Context + previous PRs

Note, James has already proposed/implemented a number of steps to improve shape_cast:

This PR simply takes things further (and was discussed before: #138777). I just wanted to highlight - there has been a number of PRs through which we concluded that this would be beneficial.

Why take this approach?

The point of having a canonical representation is to choose a unique representation for a computation that may have multiple alternative representations

Indeed! With multiple ways of expressing identical computation, lets just agree on one. I don't see any information being lost, so to me this a matter of simply agreeing on what the canonical form should be and then working with that.

From #138777:

Currently the vector dialect has no strict specification of which of 2 equivalent forms is more canonical

Yes! Clarifying this takes us to a cleaner, better defined state - that's beneficial for Vector.

As a specific argument for this change, replacing:

%0 = vector.broadcast %arg0 : vector<4xi8> to vector<1x1x4xi8>

with a vector.shape_cast adds a useful hint: this broadcast is shape-only (no movement), and the op class itself now encodes “view-change”.

Is this really a canonicalization?

Yes.

The original Ops are mechanically recoverable in every case, so I don't see any loss of information here.

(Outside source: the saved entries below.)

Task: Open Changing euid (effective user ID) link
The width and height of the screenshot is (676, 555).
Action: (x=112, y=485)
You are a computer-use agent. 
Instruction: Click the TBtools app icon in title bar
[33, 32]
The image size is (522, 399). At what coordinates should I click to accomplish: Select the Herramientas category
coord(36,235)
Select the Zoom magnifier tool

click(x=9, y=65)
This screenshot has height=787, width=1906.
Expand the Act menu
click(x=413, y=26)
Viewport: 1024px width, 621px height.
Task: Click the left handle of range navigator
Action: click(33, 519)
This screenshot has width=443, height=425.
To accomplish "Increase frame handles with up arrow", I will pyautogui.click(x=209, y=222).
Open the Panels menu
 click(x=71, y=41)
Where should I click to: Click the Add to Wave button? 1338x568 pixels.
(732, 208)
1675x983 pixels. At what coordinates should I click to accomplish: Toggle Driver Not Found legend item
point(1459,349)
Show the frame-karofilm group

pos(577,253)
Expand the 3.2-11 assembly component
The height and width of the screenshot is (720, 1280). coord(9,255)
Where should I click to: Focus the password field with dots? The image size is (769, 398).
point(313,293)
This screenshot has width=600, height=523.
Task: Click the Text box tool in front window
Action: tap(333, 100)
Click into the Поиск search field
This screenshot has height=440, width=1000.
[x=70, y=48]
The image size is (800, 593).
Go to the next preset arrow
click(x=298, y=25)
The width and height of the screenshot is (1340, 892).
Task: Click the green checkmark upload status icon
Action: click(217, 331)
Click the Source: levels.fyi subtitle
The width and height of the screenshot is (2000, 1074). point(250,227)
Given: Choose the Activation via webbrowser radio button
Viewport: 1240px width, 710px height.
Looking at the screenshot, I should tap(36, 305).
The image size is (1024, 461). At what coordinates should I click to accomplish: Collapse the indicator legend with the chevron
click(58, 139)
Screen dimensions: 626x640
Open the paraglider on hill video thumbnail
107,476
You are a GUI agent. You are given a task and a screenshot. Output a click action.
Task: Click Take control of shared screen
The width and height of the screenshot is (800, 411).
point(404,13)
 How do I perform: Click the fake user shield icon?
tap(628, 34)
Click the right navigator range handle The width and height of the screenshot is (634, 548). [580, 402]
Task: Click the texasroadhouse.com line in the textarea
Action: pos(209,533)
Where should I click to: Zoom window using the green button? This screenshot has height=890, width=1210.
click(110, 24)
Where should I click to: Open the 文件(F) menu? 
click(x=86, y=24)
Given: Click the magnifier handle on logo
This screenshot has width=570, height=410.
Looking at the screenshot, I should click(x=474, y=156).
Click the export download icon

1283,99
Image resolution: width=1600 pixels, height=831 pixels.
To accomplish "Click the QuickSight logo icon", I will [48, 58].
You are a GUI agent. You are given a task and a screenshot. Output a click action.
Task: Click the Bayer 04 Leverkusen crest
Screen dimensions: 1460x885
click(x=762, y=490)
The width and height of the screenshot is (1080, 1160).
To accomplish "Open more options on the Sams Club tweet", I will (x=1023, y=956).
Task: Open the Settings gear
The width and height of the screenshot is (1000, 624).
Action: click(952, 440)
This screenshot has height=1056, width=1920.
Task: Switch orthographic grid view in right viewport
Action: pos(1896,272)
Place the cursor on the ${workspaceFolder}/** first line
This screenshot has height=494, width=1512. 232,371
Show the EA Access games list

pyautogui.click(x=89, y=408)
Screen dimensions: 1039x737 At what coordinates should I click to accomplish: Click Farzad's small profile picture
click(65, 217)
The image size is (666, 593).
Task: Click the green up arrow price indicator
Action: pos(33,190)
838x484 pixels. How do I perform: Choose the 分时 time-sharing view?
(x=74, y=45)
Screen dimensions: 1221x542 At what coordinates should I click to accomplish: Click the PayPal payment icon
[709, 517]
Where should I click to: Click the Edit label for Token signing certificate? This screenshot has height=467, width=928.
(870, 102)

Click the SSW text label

This is just about having folder for vector.shape_cast(vector.extract) -> vector.extract, right?

I believe so, yes.

Do we need an RFC?

I probably should have done this as an RFC on discourse

We are discussing fine implementation details within Vector. Since all the maintainers of Vector are already here, it's not clear to me whether taking this to Discourse would help. I’d prefer to keep momentum here unless there’s broader impact beyond vector.

LGTM?

Yes

@newling
Copy link
Contributor Author

newling commented Aug 14, 2025

I don't mind which way this PR goes. The original goal of the PR was to generate better code in a simpler way, not to define a canonical form. Converting to shape_cast achieves the original goal, but we don't have to say that shape_cast is a canonical form.

As already mentioned in previous comments, technically it is a canonicalization if we want it to be, but until we formalize a canonical form (ideally with an energy function with guarantees of converging to a fixed point, and clear documentation and motivation in a single obvious place) maybe we're better off leaving things that don't directly reduce op count or provide some other obvious generic improvement, out. As someone who's tried to unravel complex decisions make 4+ years ago in this dialect (and often not followed through on) I'd rather not leave a whole new paper trail for future developers.

What I've actually been considering for a while is making a 2-step pass that

  • first makes as much as possible a shape_cast. Included here is stripping out the implicit shape_cast before/after broadcasts/from_elements/gather/extract, etc.
  • let shape_casts cancel.
  • make as little as possible a shape_cast (i.e. shape_cast -> transpose, and reabsorb shape_casts into broadcasts/extracts).

I think that would be quite powerful. The nice thing about --canonicalize though is that users of Vector (even those who don't know they are) don't need to know about every optimization written in the past, and add it to their pipeline to get better code. As canonicalize is a 1-step pass, it can't include what I've outlined above. Also, canonicalize must be fast.

@Groverkss
Copy link
Member

Groverkss commented Aug 15, 2025

Note, James has already proposed/implemented a number of steps to improve shape_cast:

Lowering ([mlir][vector] Improve shape_cast lowering #140800)
Folding (#146368 + #135841)
This PR simply takes things further (and was discussed before: #138777). I just > wanted to highlight - there has been a number of PRs through which we concluded that this would be beneficial.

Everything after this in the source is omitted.